# PROBLEM STATEMENT:
The tail of the records, from the line containing "Viewport: 830px width, 622px height." through the final line, should be printed exactly and on its own.

[Opening ENTRIES SUPPLIED section]

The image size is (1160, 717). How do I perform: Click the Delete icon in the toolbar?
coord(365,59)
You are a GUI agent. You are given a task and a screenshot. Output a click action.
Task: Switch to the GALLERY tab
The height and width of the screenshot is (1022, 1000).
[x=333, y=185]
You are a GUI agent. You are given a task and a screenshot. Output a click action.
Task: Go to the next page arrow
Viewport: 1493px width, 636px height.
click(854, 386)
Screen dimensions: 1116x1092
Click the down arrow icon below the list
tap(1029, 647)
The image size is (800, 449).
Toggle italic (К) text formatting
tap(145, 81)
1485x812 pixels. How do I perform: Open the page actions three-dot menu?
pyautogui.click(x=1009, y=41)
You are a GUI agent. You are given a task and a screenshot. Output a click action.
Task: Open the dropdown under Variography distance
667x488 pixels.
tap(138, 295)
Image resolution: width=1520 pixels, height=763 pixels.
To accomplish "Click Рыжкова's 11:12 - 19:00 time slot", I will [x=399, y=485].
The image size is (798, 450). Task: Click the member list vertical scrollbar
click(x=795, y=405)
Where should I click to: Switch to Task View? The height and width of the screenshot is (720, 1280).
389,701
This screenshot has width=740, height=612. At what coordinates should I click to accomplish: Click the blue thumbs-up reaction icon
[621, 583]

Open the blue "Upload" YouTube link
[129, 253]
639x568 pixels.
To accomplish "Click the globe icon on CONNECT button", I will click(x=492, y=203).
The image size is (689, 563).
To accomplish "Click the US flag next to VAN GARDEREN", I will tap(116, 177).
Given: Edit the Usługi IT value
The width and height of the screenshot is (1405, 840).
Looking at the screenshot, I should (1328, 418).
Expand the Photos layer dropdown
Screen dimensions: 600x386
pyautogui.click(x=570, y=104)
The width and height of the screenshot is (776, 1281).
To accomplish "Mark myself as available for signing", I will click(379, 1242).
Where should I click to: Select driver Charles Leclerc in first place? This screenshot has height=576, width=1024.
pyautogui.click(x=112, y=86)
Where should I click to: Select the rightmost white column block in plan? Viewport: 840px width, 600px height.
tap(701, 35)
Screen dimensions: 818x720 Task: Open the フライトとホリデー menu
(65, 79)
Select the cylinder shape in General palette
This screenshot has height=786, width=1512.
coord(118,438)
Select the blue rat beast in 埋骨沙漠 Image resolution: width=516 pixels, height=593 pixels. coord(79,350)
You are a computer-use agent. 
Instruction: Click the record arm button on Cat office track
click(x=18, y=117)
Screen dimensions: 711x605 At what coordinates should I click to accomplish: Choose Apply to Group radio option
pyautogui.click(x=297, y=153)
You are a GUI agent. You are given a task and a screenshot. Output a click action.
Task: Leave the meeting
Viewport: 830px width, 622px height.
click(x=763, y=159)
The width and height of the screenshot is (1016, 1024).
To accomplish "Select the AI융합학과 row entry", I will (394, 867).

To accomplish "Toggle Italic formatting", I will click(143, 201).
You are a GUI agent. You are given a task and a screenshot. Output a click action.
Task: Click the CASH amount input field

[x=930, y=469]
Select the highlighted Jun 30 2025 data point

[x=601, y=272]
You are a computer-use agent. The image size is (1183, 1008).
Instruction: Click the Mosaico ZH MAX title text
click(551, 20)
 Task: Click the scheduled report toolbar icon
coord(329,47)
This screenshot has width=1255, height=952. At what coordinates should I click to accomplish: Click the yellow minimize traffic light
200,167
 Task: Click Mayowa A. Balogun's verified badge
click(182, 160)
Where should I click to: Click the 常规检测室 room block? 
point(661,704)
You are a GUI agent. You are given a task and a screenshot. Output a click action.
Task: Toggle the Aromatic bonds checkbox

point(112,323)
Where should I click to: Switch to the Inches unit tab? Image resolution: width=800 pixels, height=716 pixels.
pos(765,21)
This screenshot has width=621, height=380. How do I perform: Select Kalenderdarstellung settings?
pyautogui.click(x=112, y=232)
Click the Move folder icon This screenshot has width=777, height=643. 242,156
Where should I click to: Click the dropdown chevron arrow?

[Closing ENTRIES SUPPLIED section]

# RESULT OF THE TASK:
Viewport: 830px width, 622px height.
click(x=763, y=159)
The width and height of the screenshot is (1016, 1024).
To accomplish "Select the AI융합학과 row entry", I will (394, 867).

To accomplish "Toggle Italic formatting", I will click(143, 201).
You are a GUI agent. You are given a task and a screenshot. Output a click action.
Task: Click the CASH amount input field

[x=930, y=469]
Select the highlighted Jun 30 2025 data point

[x=601, y=272]
You are a computer-use agent. The image size is (1183, 1008).
Instruction: Click the Mosaico ZH MAX title text
click(551, 20)
 Task: Click the scheduled report toolbar icon
coord(329,47)
This screenshot has width=1255, height=952. At what coordinates should I click to accomplish: Click the yellow minimize traffic light
200,167
 Task: Click Mayowa A. Balogun's verified badge
click(182, 160)
Where should I click to: Click the 常规检测室 room block? 
point(661,704)
You are a GUI agent. You are given a task and a screenshot. Output a click action.
Task: Toggle the Aromatic bonds checkbox

point(112,323)
Where should I click to: Switch to the Inches unit tab? Image resolution: width=800 pixels, height=716 pixels.
pos(765,21)
This screenshot has width=621, height=380. How do I perform: Select Kalenderdarstellung settings?
pyautogui.click(x=112, y=232)
Click the Move folder icon This screenshot has width=777, height=643. 242,156
Where should I click to: Click the dropdown chevron arrow?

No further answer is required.